Morte Astori,novità dalla perizia medico-legale

Ci sono novità nel caso che ha sconvolto la Fiorentina e il calcio italiano: è stata depositata la perizia medico-legale

Ci sono novità nel caso della morte di Davide Astori, capitano della Fiorentina deceduto lo scorso 4 marzo. La perizia medico-legale sul decesso del calciatore è stata depositata oggi. Lo ha confermato Antonio De Nicolo, procuratore capo di Udine. Gaetano Thiene e Carlo Moreschi sono i medici legali incaricati di svolgere l’autopsia sul corpo di Astori, i due hanno chiesto a inizio maggio una proroga di trenta giorni per gli ultimi accertamenti e questa è stata concessa. Al termine dei succitati accertamenti, i due medici hanno consegnato la relazione alla Procura di Udine. Barbara Loffredo, pm titolare del fascicolo, passerà al vaglio il documento.

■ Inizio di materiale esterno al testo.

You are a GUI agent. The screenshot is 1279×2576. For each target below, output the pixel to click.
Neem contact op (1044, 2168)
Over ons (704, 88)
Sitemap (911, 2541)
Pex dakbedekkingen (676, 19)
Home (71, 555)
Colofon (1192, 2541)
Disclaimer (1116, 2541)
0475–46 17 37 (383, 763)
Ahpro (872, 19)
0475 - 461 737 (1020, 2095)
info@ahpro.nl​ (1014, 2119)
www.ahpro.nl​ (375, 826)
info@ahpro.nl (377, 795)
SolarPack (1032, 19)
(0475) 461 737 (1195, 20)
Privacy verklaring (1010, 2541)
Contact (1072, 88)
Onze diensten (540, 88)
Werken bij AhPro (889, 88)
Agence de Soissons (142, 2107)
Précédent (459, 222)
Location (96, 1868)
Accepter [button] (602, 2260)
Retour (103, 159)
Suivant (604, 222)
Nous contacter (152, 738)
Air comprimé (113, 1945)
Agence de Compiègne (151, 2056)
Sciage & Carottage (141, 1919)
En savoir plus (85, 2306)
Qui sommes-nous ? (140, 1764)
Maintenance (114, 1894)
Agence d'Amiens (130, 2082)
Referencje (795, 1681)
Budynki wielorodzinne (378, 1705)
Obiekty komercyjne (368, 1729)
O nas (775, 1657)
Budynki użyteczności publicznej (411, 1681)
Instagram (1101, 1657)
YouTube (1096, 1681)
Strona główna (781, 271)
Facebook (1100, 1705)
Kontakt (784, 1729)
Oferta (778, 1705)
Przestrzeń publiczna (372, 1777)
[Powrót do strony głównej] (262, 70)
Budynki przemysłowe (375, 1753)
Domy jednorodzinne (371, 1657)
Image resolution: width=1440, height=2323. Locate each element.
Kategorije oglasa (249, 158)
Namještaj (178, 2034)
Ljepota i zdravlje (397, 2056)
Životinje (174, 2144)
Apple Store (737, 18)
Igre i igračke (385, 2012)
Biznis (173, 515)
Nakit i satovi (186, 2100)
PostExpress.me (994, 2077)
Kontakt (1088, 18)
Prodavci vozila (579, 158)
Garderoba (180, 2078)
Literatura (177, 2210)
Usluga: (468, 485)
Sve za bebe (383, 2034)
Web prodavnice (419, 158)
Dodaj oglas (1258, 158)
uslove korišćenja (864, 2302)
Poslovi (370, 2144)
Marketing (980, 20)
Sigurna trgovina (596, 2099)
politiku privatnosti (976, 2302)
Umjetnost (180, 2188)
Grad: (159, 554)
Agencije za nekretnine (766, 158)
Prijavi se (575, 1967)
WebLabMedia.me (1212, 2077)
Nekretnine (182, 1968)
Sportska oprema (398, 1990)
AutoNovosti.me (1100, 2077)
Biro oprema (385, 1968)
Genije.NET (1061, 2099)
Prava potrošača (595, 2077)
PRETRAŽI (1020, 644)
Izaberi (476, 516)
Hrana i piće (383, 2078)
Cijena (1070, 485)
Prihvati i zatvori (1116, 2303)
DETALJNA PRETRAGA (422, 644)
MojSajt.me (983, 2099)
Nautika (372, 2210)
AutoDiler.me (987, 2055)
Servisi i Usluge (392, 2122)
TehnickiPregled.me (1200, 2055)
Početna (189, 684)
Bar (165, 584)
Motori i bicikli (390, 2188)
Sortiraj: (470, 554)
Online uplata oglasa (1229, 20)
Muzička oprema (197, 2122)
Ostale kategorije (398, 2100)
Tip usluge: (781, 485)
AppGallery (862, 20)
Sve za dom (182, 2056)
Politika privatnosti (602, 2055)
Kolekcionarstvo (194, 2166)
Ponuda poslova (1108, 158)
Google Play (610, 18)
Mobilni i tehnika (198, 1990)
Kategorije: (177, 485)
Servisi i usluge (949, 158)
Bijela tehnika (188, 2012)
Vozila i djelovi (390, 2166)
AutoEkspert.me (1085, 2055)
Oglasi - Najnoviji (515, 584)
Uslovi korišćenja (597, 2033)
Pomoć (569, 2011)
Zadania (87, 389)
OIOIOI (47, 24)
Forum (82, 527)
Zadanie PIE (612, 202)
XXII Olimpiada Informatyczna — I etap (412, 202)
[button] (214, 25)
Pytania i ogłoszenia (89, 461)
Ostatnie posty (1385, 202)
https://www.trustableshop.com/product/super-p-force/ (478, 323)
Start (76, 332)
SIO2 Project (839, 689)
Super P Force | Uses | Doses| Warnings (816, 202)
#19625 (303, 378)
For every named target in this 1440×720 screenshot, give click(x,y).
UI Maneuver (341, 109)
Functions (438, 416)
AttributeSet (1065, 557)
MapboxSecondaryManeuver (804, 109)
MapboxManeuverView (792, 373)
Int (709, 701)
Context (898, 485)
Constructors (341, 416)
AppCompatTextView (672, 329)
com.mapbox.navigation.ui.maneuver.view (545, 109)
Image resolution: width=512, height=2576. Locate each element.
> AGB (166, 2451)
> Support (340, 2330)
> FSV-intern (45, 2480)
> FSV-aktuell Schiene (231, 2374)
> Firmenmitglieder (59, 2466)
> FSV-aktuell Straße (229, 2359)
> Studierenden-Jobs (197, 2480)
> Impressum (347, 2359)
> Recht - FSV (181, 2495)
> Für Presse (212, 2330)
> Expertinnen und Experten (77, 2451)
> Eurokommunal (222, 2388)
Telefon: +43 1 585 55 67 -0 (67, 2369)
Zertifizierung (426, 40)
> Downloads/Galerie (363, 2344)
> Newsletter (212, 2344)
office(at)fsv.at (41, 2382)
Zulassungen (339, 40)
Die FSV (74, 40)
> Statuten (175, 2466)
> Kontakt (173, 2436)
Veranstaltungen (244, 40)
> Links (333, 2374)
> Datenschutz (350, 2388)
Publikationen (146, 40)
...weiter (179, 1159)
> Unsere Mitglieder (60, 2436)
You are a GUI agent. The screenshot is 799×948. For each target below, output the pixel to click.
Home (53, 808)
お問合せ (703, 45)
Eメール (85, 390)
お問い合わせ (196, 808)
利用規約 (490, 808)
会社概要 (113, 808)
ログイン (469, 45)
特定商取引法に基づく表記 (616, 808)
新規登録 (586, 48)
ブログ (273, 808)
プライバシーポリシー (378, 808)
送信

Sono passati tre mesi ormai dalla morte di Astori, ma quella ferita ancora non è stata rimarginata. La Fiorentina lo ha ricordato con molte iniziative e al Franchi è ancora presente il muro di sciarpe, messaggi e ricordi nato subito dopo la notizia del decesso. Astori sarebbe venuto a mancare a causa della sindrome di Brugada.

La Sindrome di Brugada è una malattia legata ad una patologia dei canali del sodio SCN5A, il cui gene si trova sul cromosoma 3, trasmessa dai genitori (spesso inconsapevoli) ai figli: non è sempre mortale, se non in una parte dei casi presi in esame, spesso riguardanti non a caso sportivi professionisti. La malattia non è rintracciabile, come già spiegato, se non tramite accertamenti specifici con test mirati a provocare una reazione delle coronarie attraverso la somministrazione di farmaci antiaritmici.

Non è in pratica da un semplice elettrocardiogramma che si scopre di essere affetti dalla sindrome: questo perché le alterazioni coronariche provocate, apparentemente impalpabili, di cui sono affetti i malati di Brugada, possono essere rilevate solo con una coronagrafia, ovvero un test specifico che non rientra tra gli esami di routine o gli screening necessari per ottenere l’idoneità sportiva. Tradotto in altri termini, è possibile che un evento cardiaco fatale si manifesti in qualsiasi momento – anche durante il sonno – senza preavviso alcuno. È già successo in passato e può essere tragicamente ancora accaduto nel caso di Astori.